Une analyse récente de plusieurs études sur l’usage du paracétamol pendant la grossesse révèle qu’aucun lien n’a été établi avec l’autisme chez les enfants. Cette recherche offre une perspective rassurante pour les futures mamans concernant l’utilisation de ce médicament.

La révision la plus complète des études scientifiques concernant l’utilisation du paracétamol pendant la grossesse n’a pas identifié une augmentation du risque d’autisme chez les enfants nés de mères ayant pris ce médicament durant leur grossesse. L’analyse, publiée dans le British Medical Journal et réalisée par des chercheurs des universités du Royaume-Unis, d’Espagne et d’Australie, a examiné les données de 40 études sur l’exposition prénatale au paracétamol et les résultats neurodéveloppementaux subséquents chez les enfants, en évaluant soigneusement la fiabilité des résultats et en identifiant d’éventuels facteurs confondants non mesurés.
La conclusion est claire : la révision n’a trouvé aucun lien entre la prise de paracétamol pendant la grossesse et le développement d’autisme ou de troubles du déficit de l’attention avec hyperactivité (TDAH) chez les enfants. “La base actuelle des preuves – notent les auteurs de la révision – n’est pas suffisante pour établir un lien définitif entre l’exposition in utero au paracétamol et l’autisme et le TDAH durant l’enfance.”

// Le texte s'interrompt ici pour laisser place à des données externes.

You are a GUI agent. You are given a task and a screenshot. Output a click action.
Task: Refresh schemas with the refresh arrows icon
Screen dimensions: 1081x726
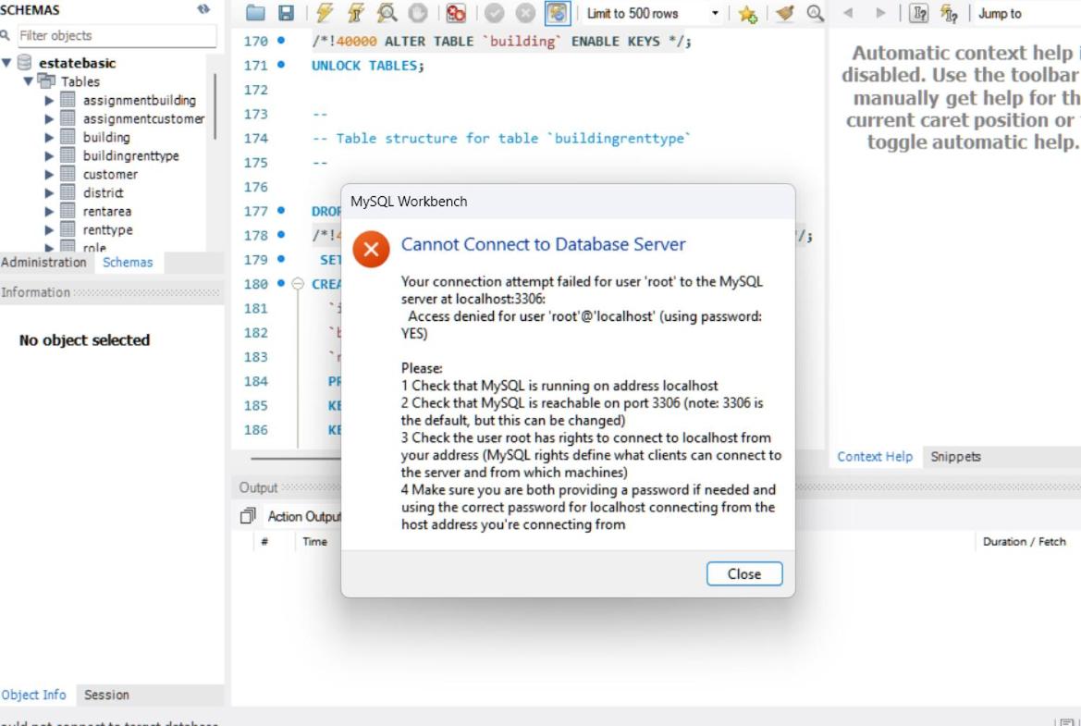coord(203,10)
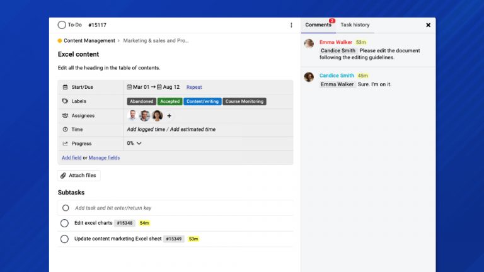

Ce que révèle l’analyse scientifique sur le paracétamol pendant la grossesse et l’autisme chez les enfants
L’analyse a montré que la fiabilité des résultats de la plupart des études était faible ou critique, car les recherches ne prenaient pas en compte des facteurs confondants, tels que la génétique familiale ou des problèmes de santé des parents.
Seules deux études, correctement ajustées pour tenir compte des influences génétiques et environnementales partagées entre frères et sœurs, ont considéré d’autres facteurs importants, incluant la santé mentale, le contexte et le mode de vie des parents. Ces deux études n’ont pas trouvé d’associations significatives entre l’usage du médicament pendant la grossesse et le développement de troubles du spectre autistique ou de TDAH chez les enfants.
Les chercheurs recommandent que “les femmes enceintes ne devraient pas éviter le paracétamol quand il est nécessaire pour traiter la fièvre ou la douleur, car négliger ces symptômes pourrait entraîner des risques plus élevés pour la mère et le fœtus.” Les auteurs soulignent également la nécessité d’études plus rigoureuses pour combler les lacunes de la recherche pharmacologique concernant les femmes enceintes, traditionnellement sous-représentées dans les essais cliniques.